The persistent state is stored as an aKey of the object and replicated over sharded objects, if applicable. Client-specific states are not maintained in persistent storage due to scalability concerns. Instead, client states are kept in memory, which means they will be lost if the server crashes. Recovering the state after a server crash will be discussed in the following section.

 

The persistent state can only be updated by the server of lead shard.

 

Server Recovery

In the event of a server crash where the lead shard resides, a pool change will occur, and a new shard will take over as the lead. When this new lead comes online, it will initiate a grace period to restore the list of granted clients. This grace period must exceed twice the suggested refreshing period. During this time, the server will not grant new locks but will instead wait for clients to send refreshing requests. Ideally, the lock's reference count should match the number of granted clients. If not, the server will reset the reference count, and the remaining clients will lose their granted locks.

 

Queued clients do not require special handling, as they will detect the server crash and queue their requests with the new server. However, queue fairness will not be guaranteed.

Lock Conversion

The flock manual mandates that the implementation support lock conversion. This means that if a new lock request is made to the same file descriptor from the same process, the existing lock should be converted. This implies that deadlock will not occur if conflicting lock requests are made to the same file descriptor. This behavior will be implemented because some applications may depend on it.

 

However, implementing this in fuse presents technical challenges because it will not pass the flock request with the process identifier to dfuse.

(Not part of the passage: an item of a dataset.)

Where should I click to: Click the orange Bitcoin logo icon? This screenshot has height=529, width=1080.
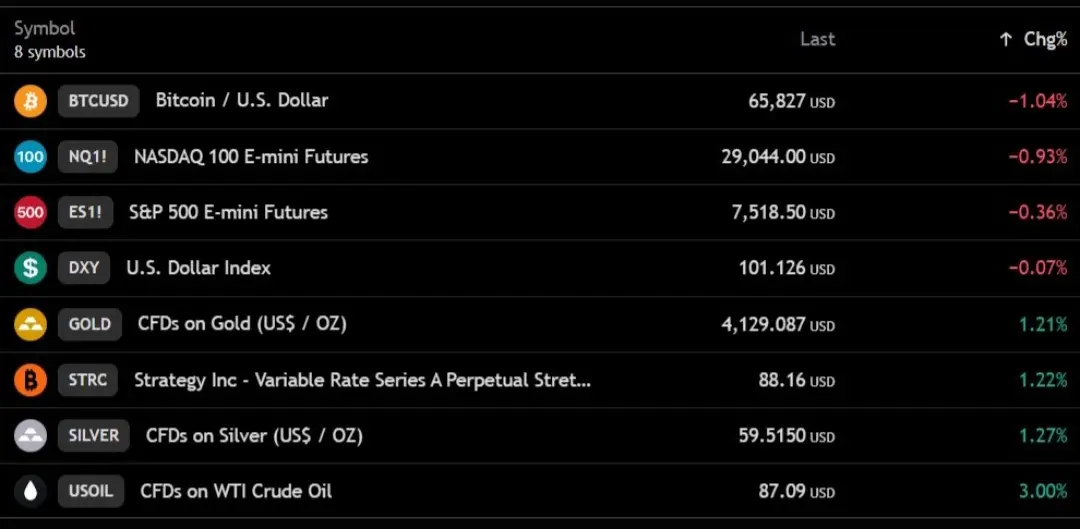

In fuse, every flock request has a lock_owner, which is a hash value based on the file structure pointer and fuse session pointer. Therefore, it will not uniquely identify a file descriptor from a process because there exists a small chance of hash collision meaning two different opening files could lead to the same lock_owner. Properly fixing this would require patching the fuse kernel and libfuse, which is not easy. In the initial version, we will use the lock_owner as the unique identifier anyway, and this problem will be addressed in a later phase.

 

A single RPC can complete a conversion from an exclusive lock to a shared lock. However, the conversion from a shared lock to an exclusive lock requires two RPCs: the first RPC will unlock the original lock, and the second RPC will request a new exclusive lock.

 

Client Crash

If a client holding a granted lock crashes, it will cease sending refresh requests to the server. The server will then remove the client from the granted list and decrement the lock's reference count, similar to the lock release process.